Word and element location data
****

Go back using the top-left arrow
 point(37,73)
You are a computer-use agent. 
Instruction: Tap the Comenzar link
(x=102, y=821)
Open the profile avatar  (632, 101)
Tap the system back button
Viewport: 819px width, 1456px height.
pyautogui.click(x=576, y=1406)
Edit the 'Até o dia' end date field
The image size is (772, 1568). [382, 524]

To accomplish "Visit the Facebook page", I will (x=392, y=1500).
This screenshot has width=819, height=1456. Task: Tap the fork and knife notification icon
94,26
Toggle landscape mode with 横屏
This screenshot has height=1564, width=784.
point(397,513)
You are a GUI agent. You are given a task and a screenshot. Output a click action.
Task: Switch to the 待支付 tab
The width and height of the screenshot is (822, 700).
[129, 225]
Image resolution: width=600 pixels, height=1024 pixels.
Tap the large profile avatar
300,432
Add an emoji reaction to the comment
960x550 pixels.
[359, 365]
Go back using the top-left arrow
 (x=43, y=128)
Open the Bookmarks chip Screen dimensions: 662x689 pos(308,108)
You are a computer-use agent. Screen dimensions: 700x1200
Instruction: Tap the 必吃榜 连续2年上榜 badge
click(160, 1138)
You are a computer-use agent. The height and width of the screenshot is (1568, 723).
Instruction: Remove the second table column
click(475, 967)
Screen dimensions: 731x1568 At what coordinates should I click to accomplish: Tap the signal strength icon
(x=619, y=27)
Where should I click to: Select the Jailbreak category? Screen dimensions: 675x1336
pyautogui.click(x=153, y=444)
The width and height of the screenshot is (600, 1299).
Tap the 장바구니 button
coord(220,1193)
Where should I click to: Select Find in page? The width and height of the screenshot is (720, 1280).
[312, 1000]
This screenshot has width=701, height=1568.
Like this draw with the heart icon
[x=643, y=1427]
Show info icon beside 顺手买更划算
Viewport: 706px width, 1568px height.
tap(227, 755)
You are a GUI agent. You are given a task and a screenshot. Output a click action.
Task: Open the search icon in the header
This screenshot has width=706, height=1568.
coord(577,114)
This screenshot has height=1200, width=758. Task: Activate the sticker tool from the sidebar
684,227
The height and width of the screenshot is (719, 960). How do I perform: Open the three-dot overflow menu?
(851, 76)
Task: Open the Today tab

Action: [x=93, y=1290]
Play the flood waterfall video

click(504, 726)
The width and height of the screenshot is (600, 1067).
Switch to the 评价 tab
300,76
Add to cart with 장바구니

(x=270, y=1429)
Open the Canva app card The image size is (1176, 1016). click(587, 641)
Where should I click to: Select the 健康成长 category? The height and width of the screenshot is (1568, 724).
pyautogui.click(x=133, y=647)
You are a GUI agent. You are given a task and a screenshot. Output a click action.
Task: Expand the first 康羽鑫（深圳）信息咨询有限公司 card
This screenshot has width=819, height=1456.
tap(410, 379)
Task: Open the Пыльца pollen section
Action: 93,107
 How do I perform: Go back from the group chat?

****

• _Problem requirements_: How many lines of the records above contain the word "icon"? Give only the number.

• _Task output_: 5